WORK TO COMPLETE> Look for the word "Rare" in the material below, then report each line where it occurs.

--- RECORDS FOR THE EXERCISE ---

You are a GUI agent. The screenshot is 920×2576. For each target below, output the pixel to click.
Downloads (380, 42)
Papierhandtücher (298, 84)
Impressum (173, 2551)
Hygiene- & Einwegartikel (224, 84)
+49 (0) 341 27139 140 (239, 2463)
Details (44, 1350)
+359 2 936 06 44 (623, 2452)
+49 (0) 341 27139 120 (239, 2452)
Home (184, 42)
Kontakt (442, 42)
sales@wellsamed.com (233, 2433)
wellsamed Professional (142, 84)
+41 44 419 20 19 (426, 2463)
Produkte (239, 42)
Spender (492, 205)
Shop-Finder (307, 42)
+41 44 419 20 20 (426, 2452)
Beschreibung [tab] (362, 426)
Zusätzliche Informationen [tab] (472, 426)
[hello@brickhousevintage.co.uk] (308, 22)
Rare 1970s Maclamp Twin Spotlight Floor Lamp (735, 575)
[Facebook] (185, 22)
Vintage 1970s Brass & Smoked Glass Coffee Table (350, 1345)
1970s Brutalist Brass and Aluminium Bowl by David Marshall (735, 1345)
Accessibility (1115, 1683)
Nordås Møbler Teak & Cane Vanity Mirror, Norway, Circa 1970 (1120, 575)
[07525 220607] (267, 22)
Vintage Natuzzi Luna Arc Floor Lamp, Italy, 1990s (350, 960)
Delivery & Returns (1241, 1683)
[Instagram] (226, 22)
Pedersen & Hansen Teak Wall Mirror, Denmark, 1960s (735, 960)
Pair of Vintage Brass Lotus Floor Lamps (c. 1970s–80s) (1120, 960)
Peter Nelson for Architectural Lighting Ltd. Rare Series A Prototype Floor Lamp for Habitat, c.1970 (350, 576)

---

ANSWER TO THIS EXERCISE>
Rare 1970s Maclamp Twin Spotlight Floor Lamp (735, 575)
Peter Nelson for Architectural Lighting Ltd. Rare Series A Prototype Floor Lamp for Habitat, c.1970 (350, 576)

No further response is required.